The concluding Allegro lightens the mood with a festive finale so typical of Raff, and in which the orchestra is allowed an equal share of the virtuoso display. The soloist's opening, somewhat skittish, motif is extensively developed by Raff to form the basis of a rousing and very effective conclusion to the concerto after an pyrotechnic cadenza from the violinist. The audience's rapturous 5 minute appreciation of Galic was well deserved - it is difficult to imagine a more persuasive performance with which to reintroduce this wonderful music to the concert repertoire.

During a short intermission Giovanni Bria, speaking from the podium, congratulated Res Marty on his achievements during his presidency of the Swiss Raff Society, thanked the corporate sponsors of this free concert and welcomed Volker Tosta of the International Raff Society and publisher of the Raff works played.

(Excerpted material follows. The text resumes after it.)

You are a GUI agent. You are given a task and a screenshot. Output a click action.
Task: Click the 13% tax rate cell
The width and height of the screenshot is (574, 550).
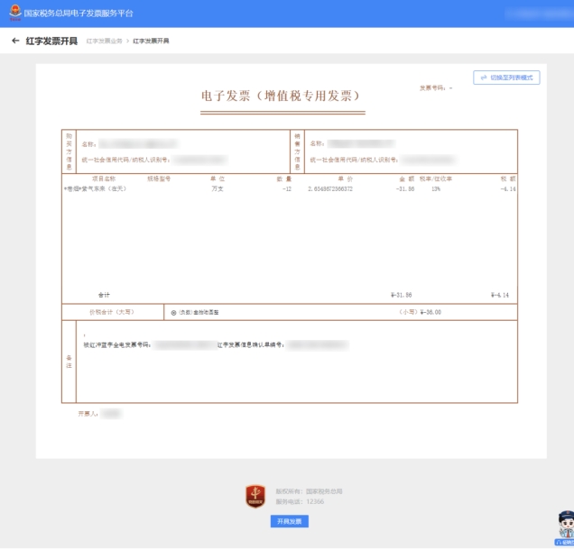point(436,189)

The final offering was the premiere of Raff's overture to his penultimate opera Benedetto Marcello - also called "Life and Art". In keeping with the good-natured tenor of the opera itself this 10 minute work is a busy and light hearted affair, brim full of melody and incident and rather reminiscent of Raff's earlier overture to his comic opera Dame Kobold. A particularly effective device used twice is the sudden halting of the orchestra's bustle for a melting theme played by the solo clarinet. The calm does not last for long, however, and the Overture's breakneck final section was an effective ending to a memorable evening in Raff's birthplace. In both Raff works Giovanni Bria's expansive, vigorous conducting style and evident attention to detail led the Lithuanian Chamber Orchestra to playing of finesse and persuasiveness in these unfamiliar works, appropriately rewarded with extended applause from an evidently delighted audience.